** The data follows **
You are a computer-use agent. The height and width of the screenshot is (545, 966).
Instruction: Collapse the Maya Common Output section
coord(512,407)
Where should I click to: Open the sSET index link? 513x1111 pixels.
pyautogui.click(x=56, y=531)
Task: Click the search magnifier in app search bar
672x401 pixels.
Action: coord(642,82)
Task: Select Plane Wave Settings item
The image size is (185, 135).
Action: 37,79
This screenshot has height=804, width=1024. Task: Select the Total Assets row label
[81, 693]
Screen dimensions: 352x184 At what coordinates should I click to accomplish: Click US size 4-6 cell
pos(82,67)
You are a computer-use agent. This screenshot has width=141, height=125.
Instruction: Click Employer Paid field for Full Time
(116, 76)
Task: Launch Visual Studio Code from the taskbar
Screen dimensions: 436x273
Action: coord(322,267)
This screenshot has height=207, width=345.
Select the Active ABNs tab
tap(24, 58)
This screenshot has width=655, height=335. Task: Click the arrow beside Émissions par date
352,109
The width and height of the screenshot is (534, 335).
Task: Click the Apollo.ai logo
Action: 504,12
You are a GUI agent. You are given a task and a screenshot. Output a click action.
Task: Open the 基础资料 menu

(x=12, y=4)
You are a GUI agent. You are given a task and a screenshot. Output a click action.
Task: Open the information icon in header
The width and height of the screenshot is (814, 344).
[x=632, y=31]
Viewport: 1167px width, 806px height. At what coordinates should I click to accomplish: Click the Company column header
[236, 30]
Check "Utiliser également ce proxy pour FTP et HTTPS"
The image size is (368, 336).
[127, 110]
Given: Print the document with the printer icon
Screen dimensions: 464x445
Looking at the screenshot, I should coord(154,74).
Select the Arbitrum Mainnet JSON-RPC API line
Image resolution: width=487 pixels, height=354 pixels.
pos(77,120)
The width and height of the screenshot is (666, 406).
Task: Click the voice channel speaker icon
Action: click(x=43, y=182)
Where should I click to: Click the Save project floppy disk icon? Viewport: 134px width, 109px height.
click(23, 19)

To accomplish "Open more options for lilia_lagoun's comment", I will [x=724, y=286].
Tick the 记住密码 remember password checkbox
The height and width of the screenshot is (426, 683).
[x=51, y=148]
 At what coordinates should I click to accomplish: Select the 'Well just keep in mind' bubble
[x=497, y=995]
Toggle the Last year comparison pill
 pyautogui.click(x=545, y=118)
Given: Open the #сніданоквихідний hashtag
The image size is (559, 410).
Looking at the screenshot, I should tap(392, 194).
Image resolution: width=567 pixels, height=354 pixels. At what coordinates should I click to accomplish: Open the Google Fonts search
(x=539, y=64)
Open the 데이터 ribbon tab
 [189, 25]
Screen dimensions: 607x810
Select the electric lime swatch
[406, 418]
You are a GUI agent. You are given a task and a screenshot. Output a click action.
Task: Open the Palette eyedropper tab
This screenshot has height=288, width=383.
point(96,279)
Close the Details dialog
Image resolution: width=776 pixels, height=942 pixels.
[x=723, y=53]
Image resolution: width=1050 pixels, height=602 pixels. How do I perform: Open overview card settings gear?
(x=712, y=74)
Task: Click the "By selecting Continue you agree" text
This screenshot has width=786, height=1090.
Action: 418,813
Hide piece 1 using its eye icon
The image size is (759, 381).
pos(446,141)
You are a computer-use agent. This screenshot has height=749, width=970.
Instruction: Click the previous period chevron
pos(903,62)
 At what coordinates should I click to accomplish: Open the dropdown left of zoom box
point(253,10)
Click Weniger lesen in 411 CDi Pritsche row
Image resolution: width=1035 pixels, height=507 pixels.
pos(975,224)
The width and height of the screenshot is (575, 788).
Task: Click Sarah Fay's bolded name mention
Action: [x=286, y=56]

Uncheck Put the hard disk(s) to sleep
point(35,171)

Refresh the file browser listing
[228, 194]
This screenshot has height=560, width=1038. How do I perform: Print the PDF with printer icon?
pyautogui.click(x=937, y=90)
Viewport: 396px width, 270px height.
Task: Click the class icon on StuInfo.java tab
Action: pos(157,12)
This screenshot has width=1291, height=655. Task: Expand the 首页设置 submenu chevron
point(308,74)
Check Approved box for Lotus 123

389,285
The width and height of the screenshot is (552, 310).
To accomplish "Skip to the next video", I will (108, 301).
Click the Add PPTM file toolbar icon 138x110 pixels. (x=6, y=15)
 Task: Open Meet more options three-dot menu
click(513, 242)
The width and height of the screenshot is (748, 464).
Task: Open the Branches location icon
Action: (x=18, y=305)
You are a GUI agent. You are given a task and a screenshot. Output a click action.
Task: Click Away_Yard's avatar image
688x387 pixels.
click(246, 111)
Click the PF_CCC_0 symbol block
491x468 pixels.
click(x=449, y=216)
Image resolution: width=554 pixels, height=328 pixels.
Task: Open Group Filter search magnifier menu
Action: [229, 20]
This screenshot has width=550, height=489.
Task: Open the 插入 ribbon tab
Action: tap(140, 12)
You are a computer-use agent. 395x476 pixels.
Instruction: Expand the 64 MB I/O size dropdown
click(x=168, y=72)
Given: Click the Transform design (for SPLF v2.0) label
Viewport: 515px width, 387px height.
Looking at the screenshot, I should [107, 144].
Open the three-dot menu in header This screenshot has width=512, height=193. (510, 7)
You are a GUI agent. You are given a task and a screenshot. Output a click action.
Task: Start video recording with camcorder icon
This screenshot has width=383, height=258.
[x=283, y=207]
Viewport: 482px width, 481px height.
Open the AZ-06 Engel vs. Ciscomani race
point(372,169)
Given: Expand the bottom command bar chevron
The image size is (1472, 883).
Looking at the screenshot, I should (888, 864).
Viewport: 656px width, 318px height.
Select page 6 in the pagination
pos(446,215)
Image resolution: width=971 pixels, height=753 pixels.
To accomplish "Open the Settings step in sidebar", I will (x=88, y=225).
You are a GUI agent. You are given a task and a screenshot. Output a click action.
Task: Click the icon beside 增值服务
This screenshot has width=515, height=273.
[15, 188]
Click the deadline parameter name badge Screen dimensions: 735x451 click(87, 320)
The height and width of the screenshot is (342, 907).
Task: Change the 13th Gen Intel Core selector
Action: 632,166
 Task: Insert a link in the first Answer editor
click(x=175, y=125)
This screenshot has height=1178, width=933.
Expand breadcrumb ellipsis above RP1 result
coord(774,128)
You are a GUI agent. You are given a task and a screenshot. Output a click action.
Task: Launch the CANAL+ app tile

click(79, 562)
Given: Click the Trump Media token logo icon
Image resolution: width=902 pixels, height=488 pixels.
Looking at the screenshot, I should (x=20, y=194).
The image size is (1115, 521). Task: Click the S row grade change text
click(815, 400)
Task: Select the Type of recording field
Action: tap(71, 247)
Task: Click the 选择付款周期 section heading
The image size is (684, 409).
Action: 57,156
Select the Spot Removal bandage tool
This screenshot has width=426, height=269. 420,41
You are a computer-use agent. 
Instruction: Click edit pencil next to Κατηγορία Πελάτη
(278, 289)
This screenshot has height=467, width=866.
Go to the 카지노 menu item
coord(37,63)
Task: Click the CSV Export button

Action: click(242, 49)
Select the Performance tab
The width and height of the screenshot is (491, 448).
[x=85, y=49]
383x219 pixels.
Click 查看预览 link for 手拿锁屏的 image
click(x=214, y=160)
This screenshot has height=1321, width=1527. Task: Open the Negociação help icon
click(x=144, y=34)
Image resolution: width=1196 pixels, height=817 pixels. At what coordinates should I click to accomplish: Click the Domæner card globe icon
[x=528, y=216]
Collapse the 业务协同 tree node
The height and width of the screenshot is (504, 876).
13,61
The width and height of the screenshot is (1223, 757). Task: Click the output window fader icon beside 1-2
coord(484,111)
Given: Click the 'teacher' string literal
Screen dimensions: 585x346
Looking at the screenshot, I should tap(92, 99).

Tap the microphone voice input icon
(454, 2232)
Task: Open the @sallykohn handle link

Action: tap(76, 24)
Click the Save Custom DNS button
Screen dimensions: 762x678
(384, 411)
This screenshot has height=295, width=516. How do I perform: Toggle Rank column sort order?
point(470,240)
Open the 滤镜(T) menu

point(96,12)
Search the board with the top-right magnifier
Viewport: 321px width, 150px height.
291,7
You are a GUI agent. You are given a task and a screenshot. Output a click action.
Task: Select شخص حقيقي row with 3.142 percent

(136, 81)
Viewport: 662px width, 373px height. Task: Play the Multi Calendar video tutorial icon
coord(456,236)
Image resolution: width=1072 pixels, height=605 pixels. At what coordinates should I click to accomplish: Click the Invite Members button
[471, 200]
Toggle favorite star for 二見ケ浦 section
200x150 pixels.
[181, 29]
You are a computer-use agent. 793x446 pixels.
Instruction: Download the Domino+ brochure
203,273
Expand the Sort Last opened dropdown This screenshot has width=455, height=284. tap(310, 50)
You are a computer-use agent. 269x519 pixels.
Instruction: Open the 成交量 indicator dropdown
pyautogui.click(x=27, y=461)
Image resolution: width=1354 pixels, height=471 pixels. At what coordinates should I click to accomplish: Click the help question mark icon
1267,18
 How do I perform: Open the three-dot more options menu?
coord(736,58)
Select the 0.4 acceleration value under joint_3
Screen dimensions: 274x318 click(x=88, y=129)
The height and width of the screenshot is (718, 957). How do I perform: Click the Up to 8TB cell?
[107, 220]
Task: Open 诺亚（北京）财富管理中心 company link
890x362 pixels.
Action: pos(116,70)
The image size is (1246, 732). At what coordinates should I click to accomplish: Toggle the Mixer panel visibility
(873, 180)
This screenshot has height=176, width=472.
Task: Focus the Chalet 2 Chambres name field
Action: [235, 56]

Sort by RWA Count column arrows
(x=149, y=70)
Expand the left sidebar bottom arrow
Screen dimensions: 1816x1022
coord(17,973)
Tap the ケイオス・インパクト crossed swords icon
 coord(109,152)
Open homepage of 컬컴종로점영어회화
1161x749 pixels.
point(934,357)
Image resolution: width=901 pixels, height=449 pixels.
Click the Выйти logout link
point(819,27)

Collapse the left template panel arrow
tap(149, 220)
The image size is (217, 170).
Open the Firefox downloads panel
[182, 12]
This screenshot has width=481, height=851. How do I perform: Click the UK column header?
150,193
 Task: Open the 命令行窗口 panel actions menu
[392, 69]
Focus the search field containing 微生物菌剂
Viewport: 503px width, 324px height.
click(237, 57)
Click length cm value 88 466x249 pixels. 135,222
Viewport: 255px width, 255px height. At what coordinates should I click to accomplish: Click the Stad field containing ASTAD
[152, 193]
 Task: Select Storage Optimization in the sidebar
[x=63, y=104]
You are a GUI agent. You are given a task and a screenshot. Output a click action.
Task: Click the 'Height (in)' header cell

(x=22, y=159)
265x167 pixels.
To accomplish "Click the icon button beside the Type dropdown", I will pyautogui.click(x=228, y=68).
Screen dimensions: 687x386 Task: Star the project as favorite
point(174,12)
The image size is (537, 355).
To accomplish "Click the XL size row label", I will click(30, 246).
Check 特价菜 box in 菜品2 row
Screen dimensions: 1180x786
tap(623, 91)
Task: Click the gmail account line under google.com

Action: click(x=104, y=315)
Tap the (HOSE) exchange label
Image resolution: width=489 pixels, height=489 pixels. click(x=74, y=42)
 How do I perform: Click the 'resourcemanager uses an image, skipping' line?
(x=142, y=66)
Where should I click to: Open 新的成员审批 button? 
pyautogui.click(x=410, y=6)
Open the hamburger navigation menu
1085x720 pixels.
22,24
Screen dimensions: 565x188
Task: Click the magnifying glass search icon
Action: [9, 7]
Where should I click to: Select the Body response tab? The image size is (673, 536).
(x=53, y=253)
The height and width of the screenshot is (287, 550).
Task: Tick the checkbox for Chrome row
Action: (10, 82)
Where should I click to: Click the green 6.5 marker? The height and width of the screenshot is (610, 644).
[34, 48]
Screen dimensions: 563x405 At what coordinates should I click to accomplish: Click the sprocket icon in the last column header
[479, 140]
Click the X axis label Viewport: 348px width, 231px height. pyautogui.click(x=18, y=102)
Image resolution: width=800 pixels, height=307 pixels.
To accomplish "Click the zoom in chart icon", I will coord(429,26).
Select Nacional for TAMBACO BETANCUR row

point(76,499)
** End of The data **
◆ Required action ◆
Every line from the one containing "Where should I click to: Click the green" through the end of the data must be repeated exactly, and no other line.

◆ Result for this exercise ◆
Where should I click to: Click the green 6.5 marker? The height and width of the screenshot is (610, 644).
[34, 48]
Screen dimensions: 563x405 At what coordinates should I click to accomplish: Click the sprocket icon in the last column header
[479, 140]
Click the X axis label Viewport: 348px width, 231px height. pyautogui.click(x=18, y=102)
Image resolution: width=800 pixels, height=307 pixels.
To accomplish "Click the zoom in chart icon", I will coord(429,26).
Select Nacional for TAMBACO BETANCUR row

point(76,499)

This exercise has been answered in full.